GIVEN INFORMATION:
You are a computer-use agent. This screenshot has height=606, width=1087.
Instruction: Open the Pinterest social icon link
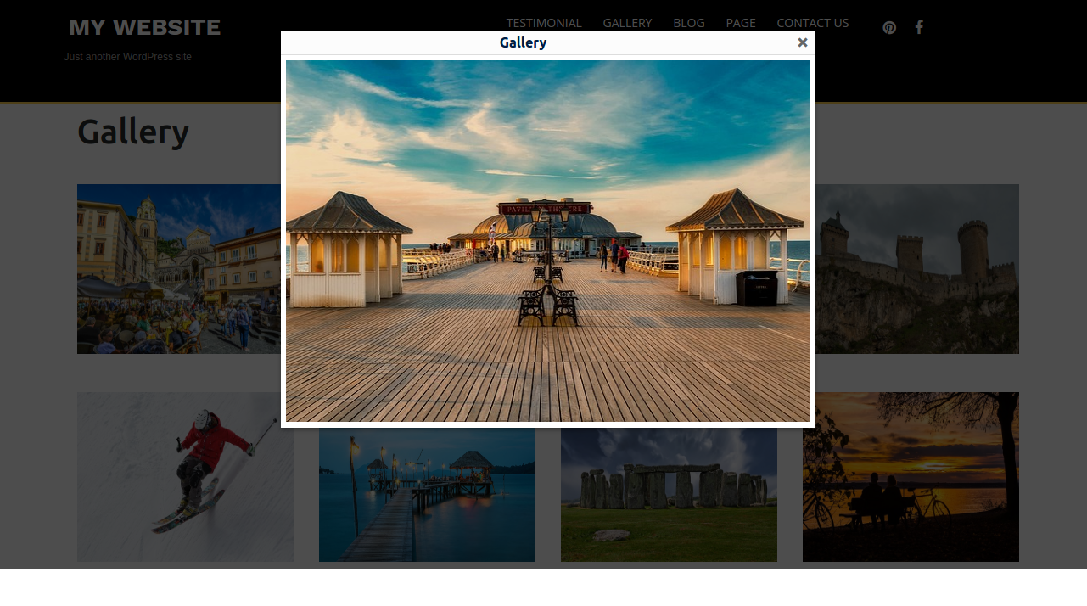click(889, 27)
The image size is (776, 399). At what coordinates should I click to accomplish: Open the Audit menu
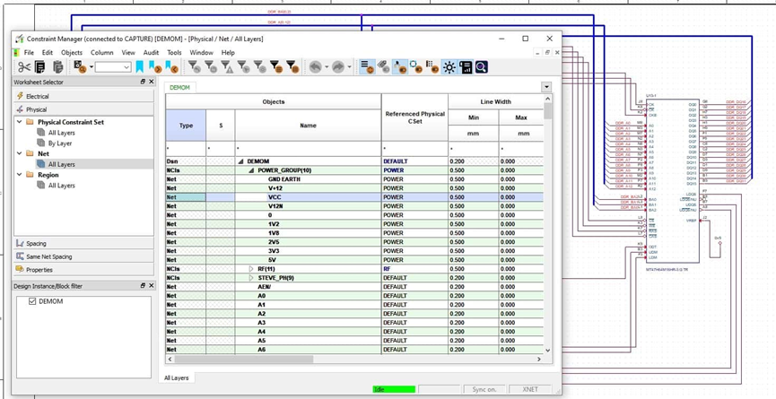click(x=151, y=52)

REQUIRED TASK:
Can you update the listing above by replacing every "Open" with "Access" and keeping everything else unchanged? Leave the pictures out of your reply.

OUTPUT BELOW:
You are a computer-use agent. This screenshot has height=606, width=1087.
Instruction: Access the Pinterest social icon link
click(889, 27)
The image size is (776, 399). At what coordinates should I click to accomplish: Access the Audit menu
click(x=151, y=52)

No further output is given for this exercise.